• _RECORDS TO PROCESS_
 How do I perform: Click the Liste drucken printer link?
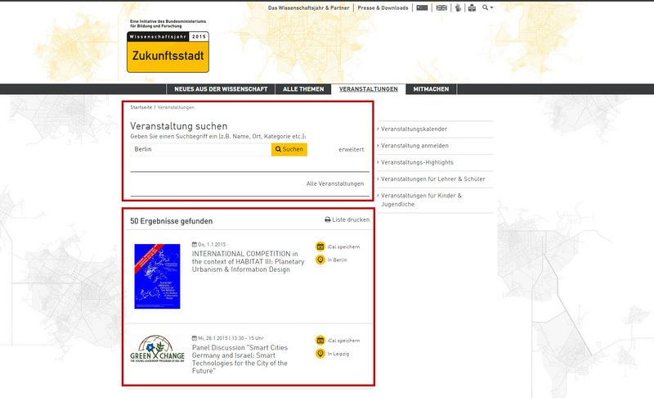point(347,220)
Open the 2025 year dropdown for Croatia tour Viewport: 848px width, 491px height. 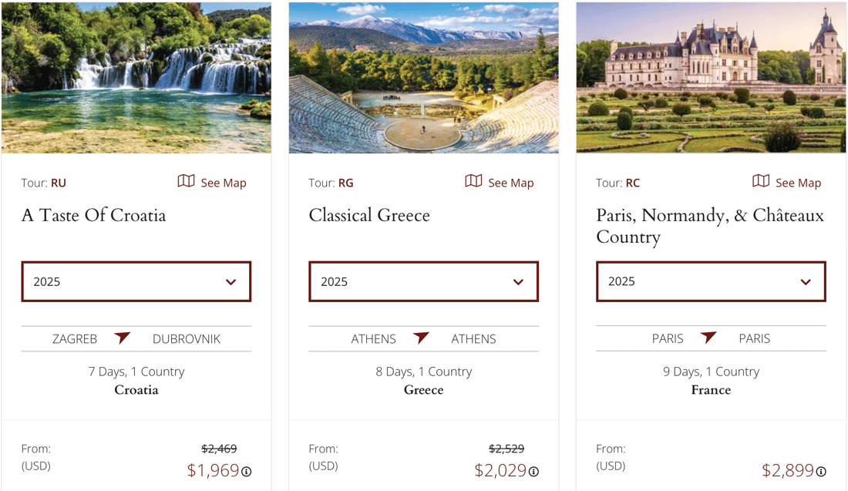136,282
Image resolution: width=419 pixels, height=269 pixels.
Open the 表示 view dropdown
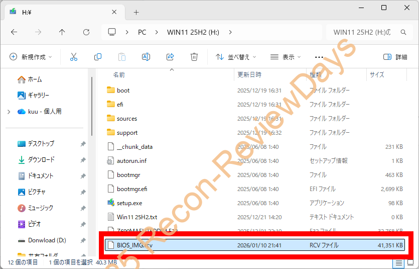click(284, 57)
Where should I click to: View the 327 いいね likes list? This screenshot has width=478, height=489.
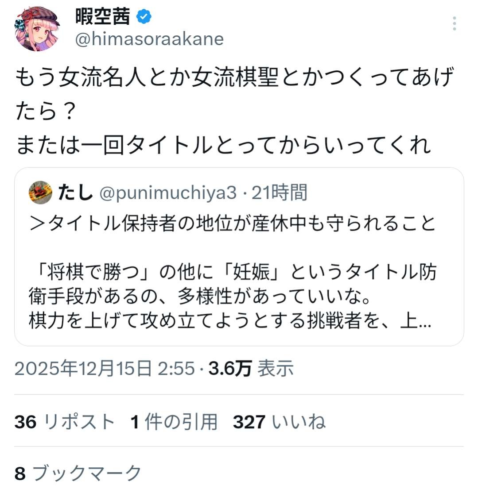point(279,422)
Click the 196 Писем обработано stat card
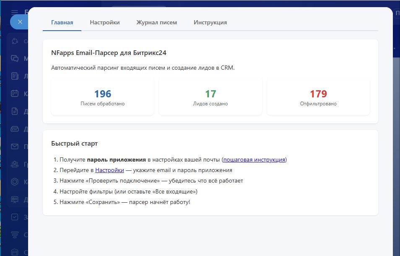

• _EXERCISE_
What you return should be only the lines from the line with "Open the 表示 view dropdown" through the last line of the listing above, exactly, both ends included, pictures excluded.

• _ANSWER TO THIS EXERCISE_
Open the 表示 view dropdown
click(284, 57)
Where should I click to: View the 327 いいね likes list? This screenshot has width=478, height=489.
point(279,422)
Click the 196 Писем обработано stat card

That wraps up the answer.